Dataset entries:
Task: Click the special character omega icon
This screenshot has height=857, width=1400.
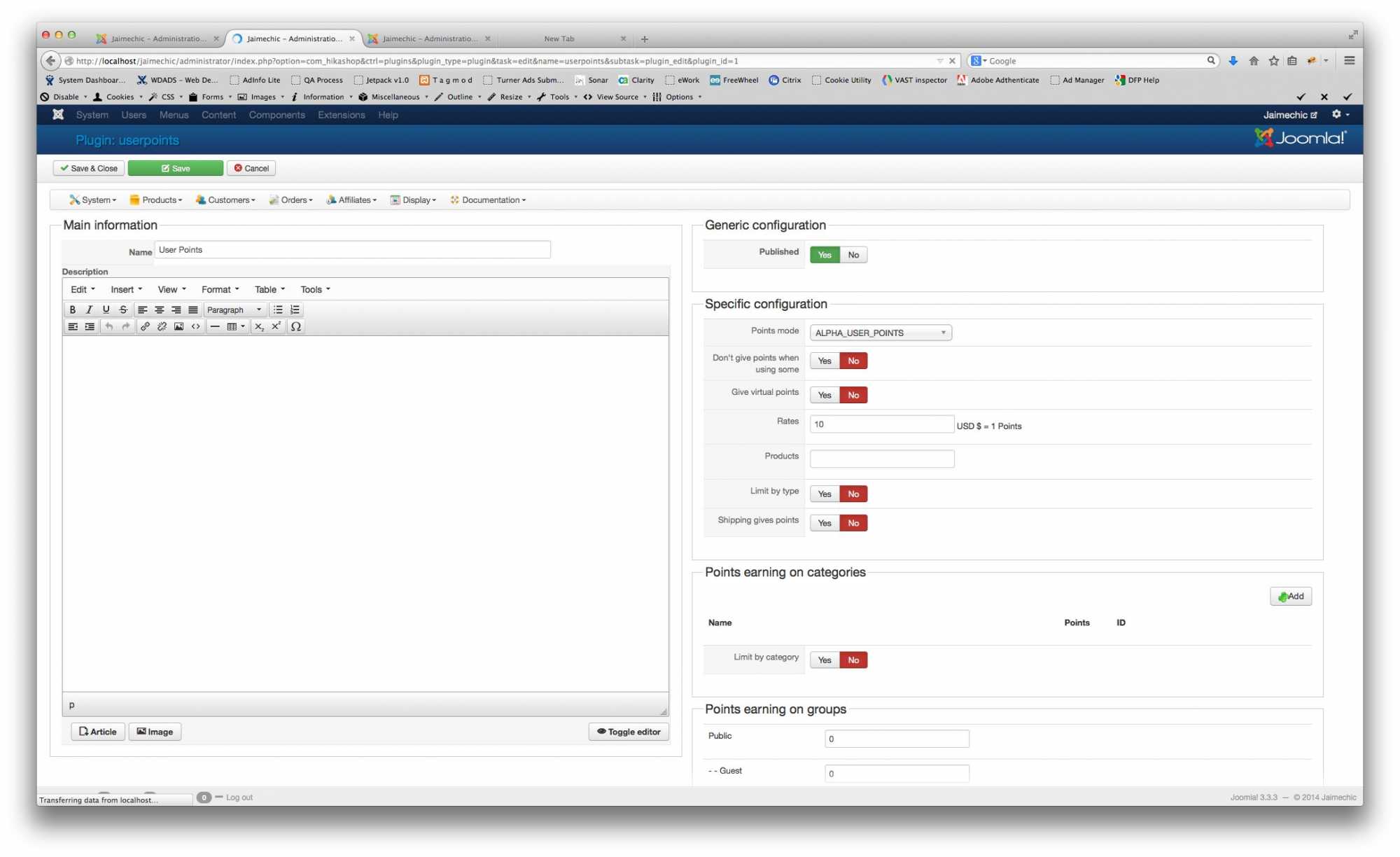Action: click(296, 326)
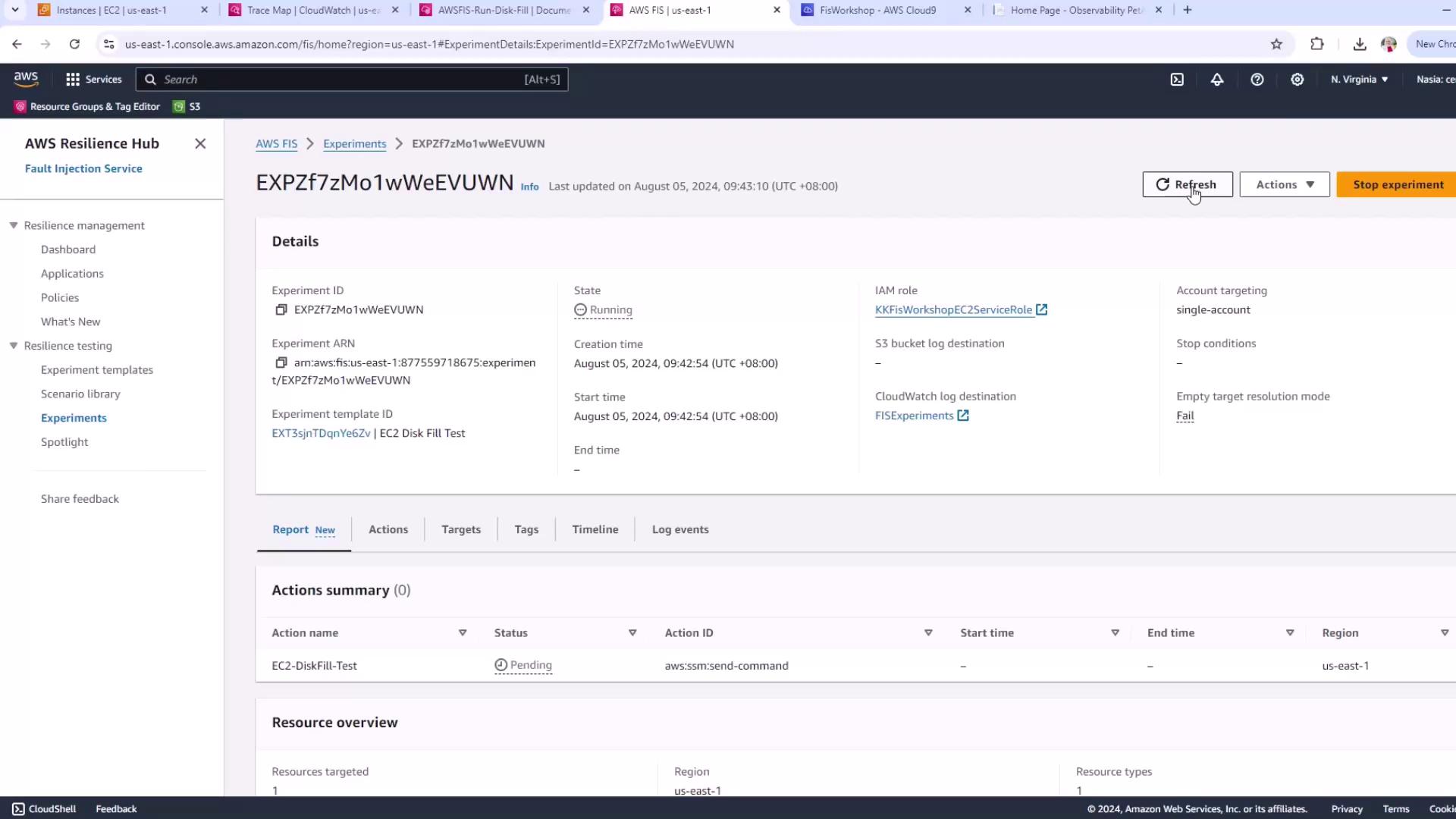The height and width of the screenshot is (819, 1456).
Task: Open the N. Virginia region selector
Action: click(1359, 80)
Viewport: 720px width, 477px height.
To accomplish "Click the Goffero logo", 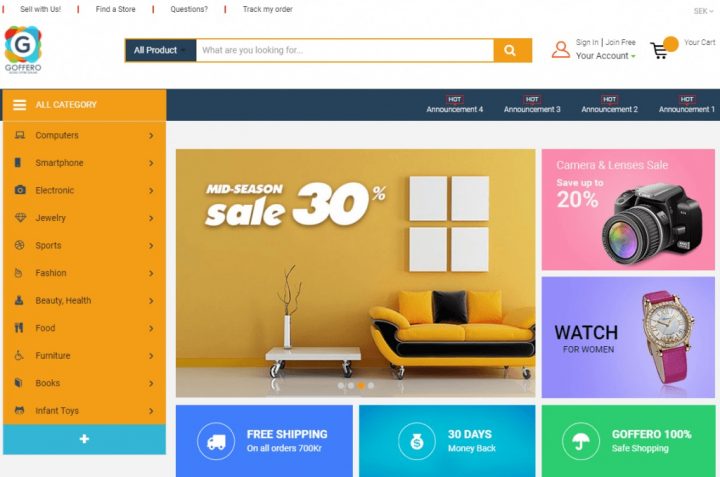I will pyautogui.click(x=23, y=50).
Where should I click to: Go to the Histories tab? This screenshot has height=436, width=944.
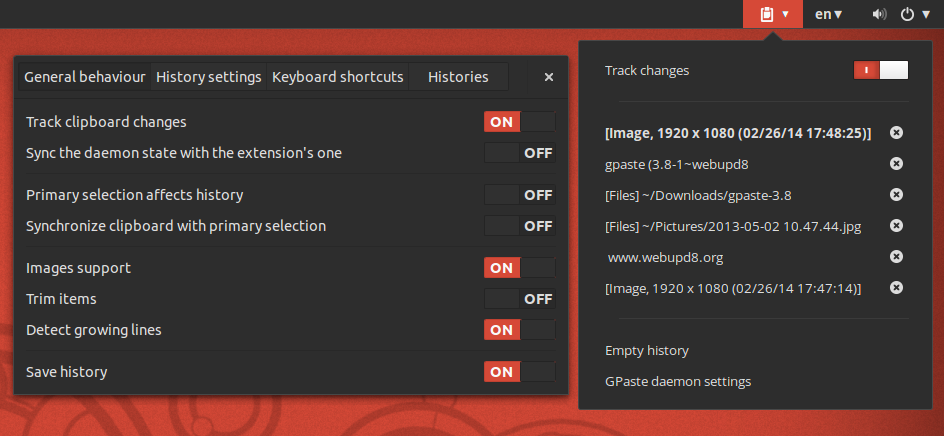[x=458, y=77]
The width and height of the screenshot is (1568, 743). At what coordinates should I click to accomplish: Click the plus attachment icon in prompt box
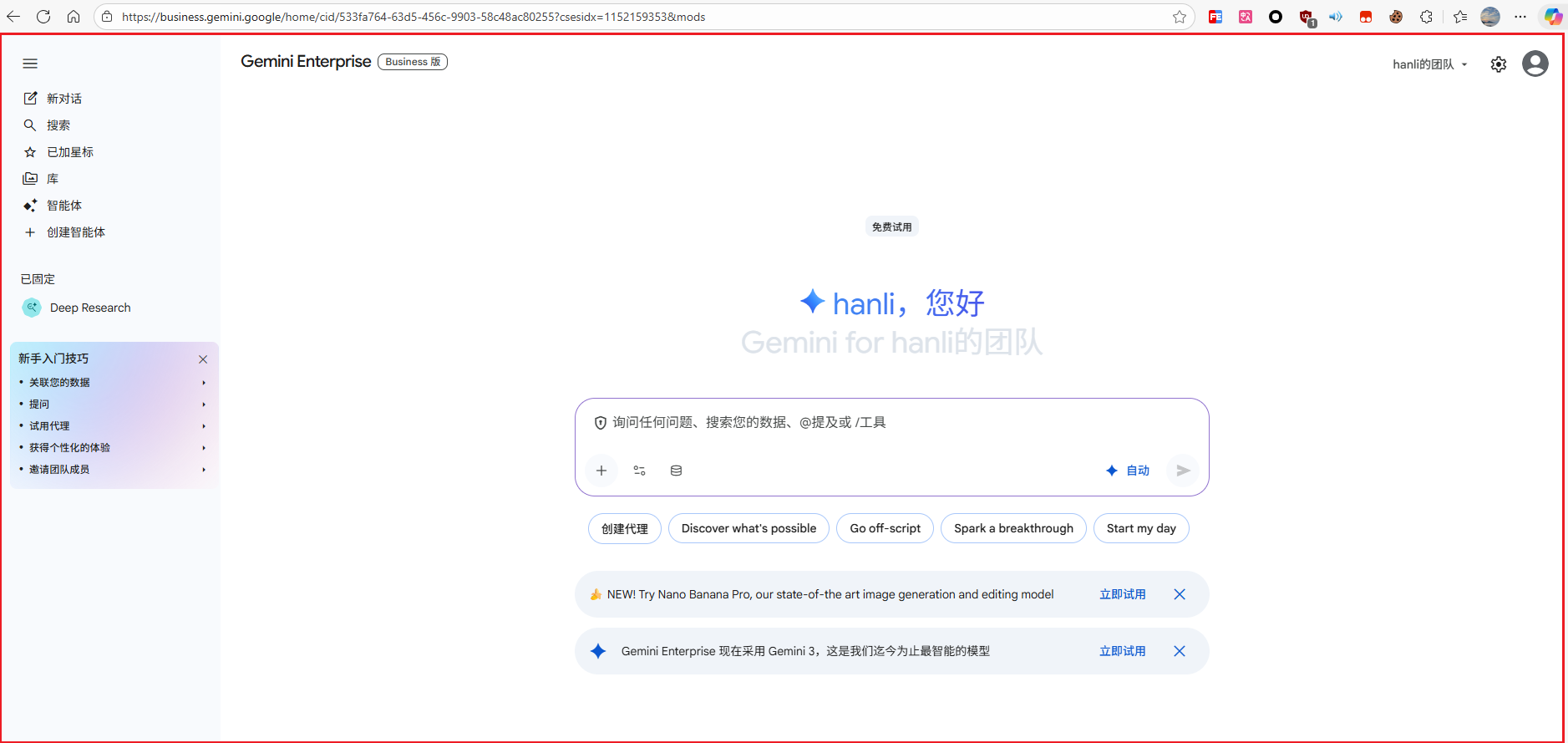[601, 471]
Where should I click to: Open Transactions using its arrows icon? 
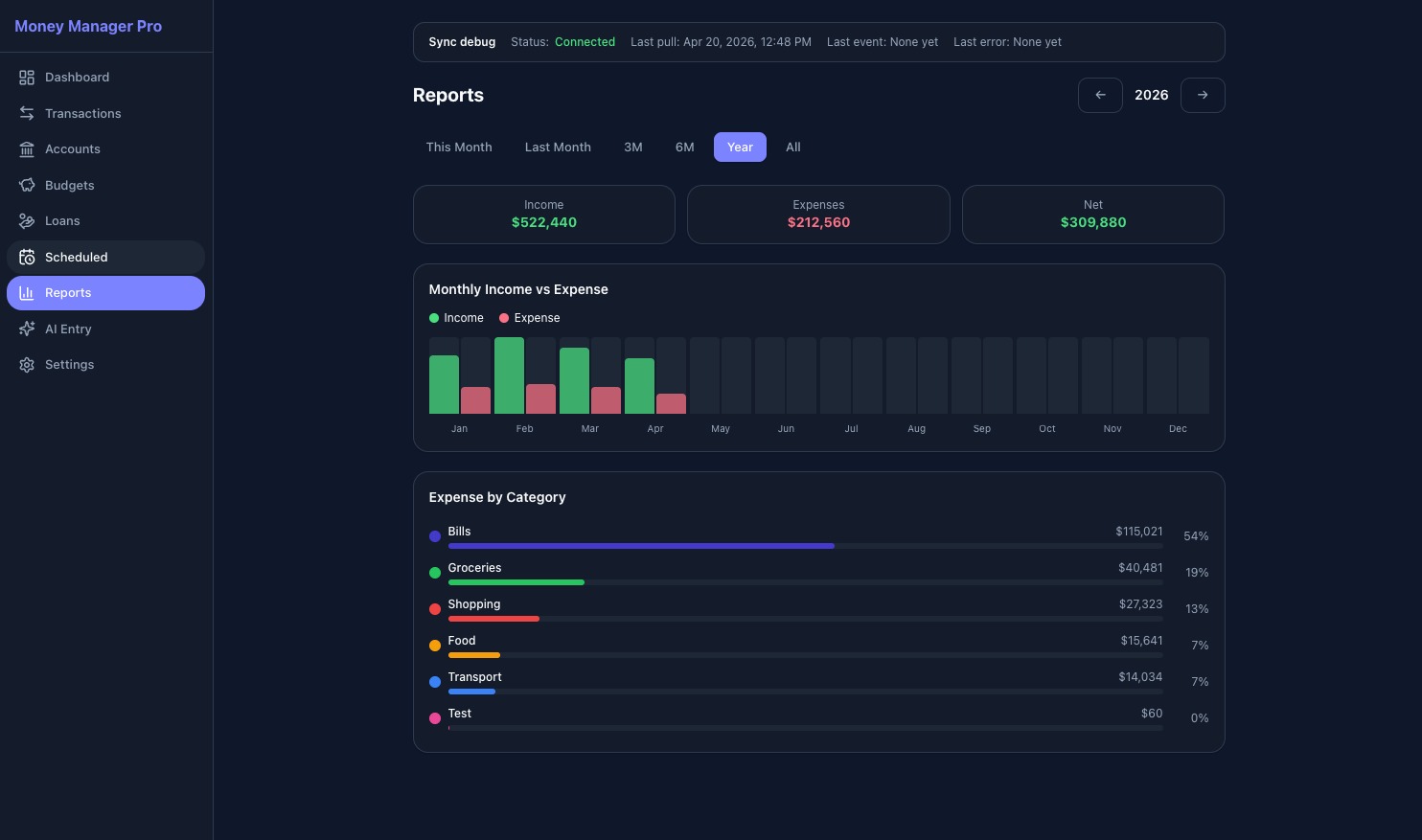click(27, 113)
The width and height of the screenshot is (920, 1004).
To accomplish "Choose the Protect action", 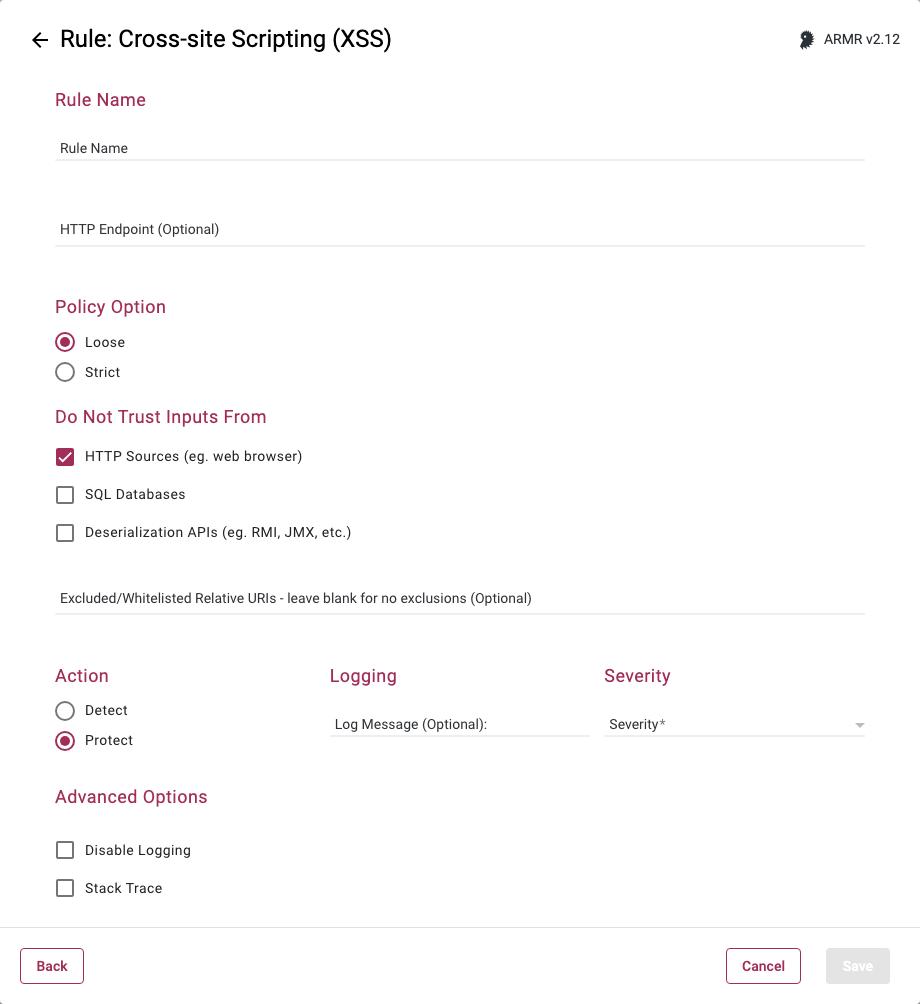I will click(x=65, y=741).
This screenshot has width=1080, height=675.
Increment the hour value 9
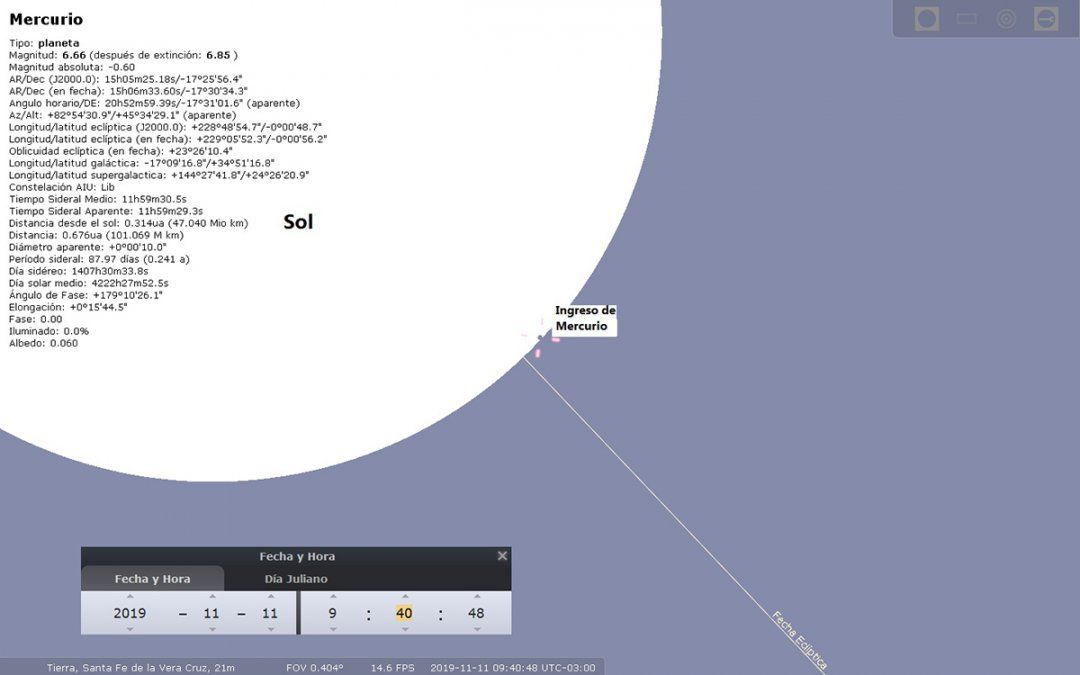333,597
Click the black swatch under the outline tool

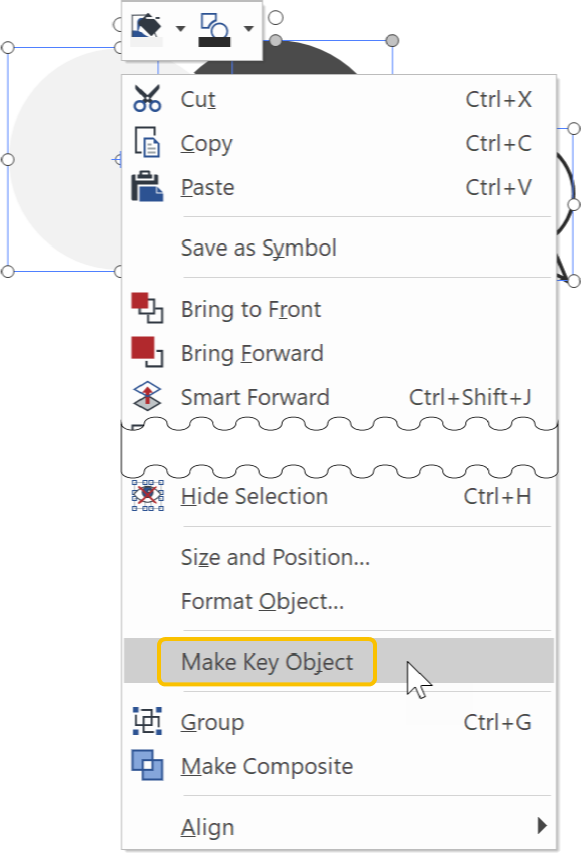tap(214, 41)
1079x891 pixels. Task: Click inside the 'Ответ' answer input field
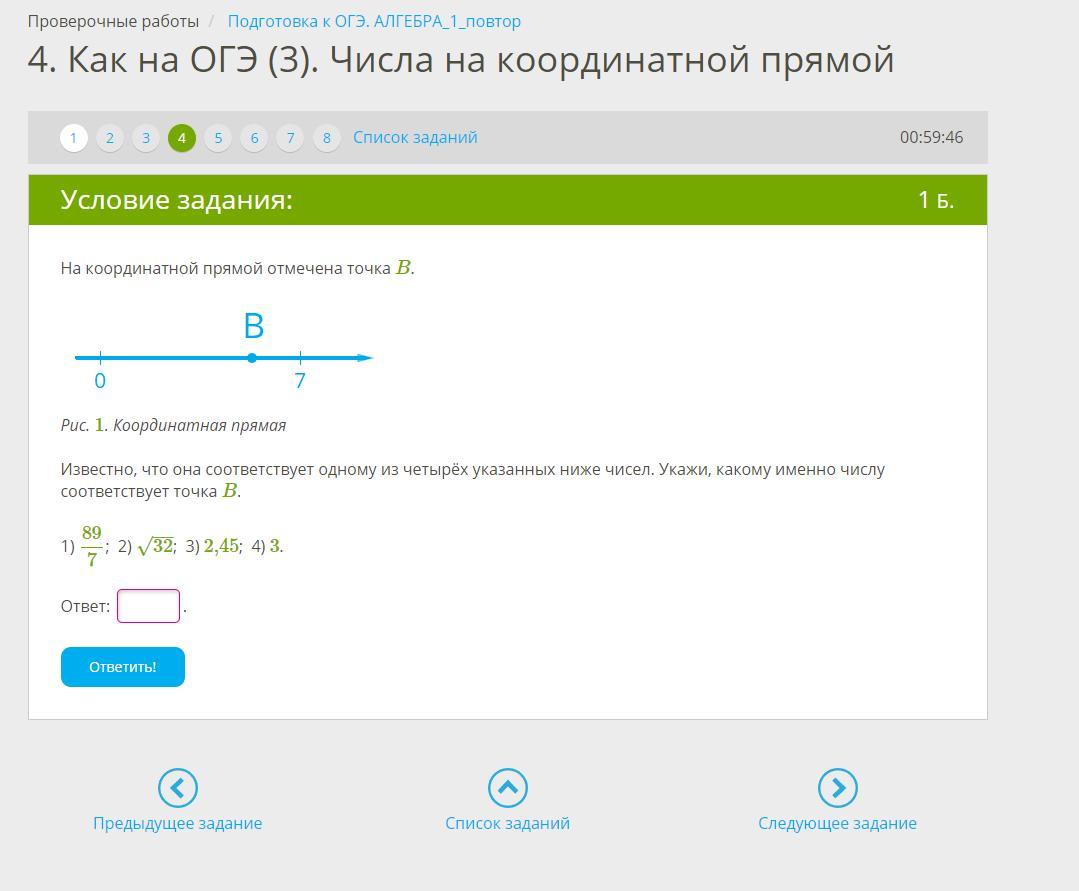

Exercise task: Output the stretch of the data from the line containing "Click the black swatch under the outline tool" through the end of the data exactly as it appears, leaving out the pictures.

Result of the exercise:
Click the black swatch under the outline tool

tap(214, 41)
1079x891 pixels. Task: Click inside the 'Ответ' answer input field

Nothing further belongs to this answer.